Going from the top of the data below, give again each line through the one containing "Click SIAA antibacterial", both ends kept.

Dataset entries:
- Opening Delimiter -

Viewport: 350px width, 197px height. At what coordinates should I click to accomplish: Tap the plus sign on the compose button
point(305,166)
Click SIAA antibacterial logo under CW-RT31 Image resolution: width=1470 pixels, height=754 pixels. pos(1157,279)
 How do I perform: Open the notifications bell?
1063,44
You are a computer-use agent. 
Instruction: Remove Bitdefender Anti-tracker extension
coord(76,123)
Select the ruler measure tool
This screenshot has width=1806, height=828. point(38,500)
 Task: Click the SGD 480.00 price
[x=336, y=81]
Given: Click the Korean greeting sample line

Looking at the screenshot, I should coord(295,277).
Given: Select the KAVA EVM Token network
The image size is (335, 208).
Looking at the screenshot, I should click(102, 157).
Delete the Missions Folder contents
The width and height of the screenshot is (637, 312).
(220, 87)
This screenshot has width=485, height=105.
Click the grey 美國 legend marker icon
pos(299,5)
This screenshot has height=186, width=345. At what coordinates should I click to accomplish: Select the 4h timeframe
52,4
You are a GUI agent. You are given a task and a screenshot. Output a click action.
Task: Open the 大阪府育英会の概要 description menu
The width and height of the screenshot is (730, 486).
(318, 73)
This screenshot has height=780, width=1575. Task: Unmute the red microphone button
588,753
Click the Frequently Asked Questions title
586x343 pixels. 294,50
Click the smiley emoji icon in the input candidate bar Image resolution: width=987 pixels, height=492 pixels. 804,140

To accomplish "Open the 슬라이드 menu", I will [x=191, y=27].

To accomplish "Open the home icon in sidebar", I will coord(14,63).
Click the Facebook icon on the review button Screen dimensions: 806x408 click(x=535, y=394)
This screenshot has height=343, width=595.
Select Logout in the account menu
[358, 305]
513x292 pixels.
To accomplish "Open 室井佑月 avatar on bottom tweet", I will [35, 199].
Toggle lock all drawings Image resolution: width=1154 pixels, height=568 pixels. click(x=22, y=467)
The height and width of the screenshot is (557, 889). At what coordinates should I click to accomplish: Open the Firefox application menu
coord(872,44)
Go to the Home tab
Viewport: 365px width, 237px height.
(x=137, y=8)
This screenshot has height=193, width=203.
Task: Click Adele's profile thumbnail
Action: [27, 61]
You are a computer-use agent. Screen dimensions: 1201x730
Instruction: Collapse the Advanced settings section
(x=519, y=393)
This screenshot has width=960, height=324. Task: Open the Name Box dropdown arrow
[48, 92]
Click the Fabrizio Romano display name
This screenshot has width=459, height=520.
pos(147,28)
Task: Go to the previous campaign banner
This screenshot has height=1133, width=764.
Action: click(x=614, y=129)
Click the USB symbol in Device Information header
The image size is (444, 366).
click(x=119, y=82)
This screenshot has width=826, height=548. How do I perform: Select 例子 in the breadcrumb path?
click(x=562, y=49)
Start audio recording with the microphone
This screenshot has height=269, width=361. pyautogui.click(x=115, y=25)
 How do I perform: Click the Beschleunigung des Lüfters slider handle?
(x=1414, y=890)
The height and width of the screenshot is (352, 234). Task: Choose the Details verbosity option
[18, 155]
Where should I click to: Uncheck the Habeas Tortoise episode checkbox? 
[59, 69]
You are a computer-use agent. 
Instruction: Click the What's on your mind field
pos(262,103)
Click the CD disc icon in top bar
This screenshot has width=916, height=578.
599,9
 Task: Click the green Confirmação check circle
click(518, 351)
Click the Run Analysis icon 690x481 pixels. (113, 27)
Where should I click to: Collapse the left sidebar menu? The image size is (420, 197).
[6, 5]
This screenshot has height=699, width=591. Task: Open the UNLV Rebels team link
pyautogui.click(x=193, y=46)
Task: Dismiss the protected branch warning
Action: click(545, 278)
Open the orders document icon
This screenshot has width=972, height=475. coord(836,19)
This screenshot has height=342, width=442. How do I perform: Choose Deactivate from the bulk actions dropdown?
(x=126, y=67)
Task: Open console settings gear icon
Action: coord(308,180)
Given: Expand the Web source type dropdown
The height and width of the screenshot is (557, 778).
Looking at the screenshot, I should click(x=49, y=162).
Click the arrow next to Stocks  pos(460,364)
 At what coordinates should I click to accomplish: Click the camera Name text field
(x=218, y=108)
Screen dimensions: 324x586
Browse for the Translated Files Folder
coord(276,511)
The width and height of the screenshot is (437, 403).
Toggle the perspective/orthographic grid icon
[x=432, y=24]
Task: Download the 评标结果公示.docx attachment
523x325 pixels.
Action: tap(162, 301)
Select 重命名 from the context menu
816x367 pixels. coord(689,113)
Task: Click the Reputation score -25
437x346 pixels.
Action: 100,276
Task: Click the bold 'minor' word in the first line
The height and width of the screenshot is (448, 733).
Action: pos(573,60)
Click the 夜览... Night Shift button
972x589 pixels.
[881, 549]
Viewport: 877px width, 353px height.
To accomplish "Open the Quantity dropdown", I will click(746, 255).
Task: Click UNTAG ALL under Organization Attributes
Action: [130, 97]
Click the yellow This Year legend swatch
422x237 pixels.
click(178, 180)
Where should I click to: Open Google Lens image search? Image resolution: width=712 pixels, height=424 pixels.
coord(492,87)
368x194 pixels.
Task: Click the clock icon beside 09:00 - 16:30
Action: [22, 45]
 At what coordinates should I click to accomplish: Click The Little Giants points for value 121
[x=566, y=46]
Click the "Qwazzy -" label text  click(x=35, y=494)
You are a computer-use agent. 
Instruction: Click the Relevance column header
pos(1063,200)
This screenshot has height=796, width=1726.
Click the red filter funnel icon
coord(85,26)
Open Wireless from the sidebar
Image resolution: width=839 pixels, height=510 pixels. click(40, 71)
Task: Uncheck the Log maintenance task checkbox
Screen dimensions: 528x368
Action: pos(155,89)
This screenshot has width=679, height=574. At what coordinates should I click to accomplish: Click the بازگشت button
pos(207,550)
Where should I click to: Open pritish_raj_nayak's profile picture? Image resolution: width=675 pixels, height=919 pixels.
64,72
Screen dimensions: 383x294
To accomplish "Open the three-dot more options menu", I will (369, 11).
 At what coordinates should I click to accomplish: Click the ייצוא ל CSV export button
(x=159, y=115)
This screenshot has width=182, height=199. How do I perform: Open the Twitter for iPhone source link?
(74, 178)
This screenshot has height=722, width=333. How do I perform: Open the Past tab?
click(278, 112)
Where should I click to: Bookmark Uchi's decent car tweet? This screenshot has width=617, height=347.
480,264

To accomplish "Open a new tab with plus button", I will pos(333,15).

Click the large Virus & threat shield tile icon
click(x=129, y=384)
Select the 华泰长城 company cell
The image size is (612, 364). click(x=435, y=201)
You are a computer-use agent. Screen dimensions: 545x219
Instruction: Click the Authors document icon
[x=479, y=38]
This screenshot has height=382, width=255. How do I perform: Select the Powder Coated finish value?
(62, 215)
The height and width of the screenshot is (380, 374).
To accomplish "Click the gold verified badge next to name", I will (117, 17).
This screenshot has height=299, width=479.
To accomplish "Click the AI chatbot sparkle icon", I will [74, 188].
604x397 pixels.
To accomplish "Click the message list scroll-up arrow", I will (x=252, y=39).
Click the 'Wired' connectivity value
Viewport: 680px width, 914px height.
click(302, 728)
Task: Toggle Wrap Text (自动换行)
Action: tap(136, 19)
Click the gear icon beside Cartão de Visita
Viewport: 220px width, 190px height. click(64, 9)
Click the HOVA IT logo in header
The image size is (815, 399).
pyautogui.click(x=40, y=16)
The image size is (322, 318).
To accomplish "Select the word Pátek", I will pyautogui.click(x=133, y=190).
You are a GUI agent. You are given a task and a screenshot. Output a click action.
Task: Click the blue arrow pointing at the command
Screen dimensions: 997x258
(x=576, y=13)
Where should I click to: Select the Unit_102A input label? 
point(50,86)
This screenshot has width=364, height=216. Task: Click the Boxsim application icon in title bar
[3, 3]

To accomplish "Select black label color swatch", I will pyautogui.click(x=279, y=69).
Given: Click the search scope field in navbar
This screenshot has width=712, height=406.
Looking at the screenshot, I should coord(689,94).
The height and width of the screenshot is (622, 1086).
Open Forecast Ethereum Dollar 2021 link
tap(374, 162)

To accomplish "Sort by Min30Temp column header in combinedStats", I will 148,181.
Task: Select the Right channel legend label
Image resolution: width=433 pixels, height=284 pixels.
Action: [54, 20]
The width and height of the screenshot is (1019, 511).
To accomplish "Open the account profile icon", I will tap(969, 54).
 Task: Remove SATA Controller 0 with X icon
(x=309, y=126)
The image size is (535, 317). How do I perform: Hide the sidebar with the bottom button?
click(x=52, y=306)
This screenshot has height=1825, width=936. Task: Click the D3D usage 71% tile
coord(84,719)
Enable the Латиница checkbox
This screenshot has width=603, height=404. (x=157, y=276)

- Closing Delimiter -

Answer section |
Viewport: 350px width, 197px height. At what coordinates should I click to accomplish: Tap the plus sign on the compose button
point(305,166)
Click SIAA antibacterial logo under CW-RT31 Image resolution: width=1470 pixels, height=754 pixels. pos(1157,279)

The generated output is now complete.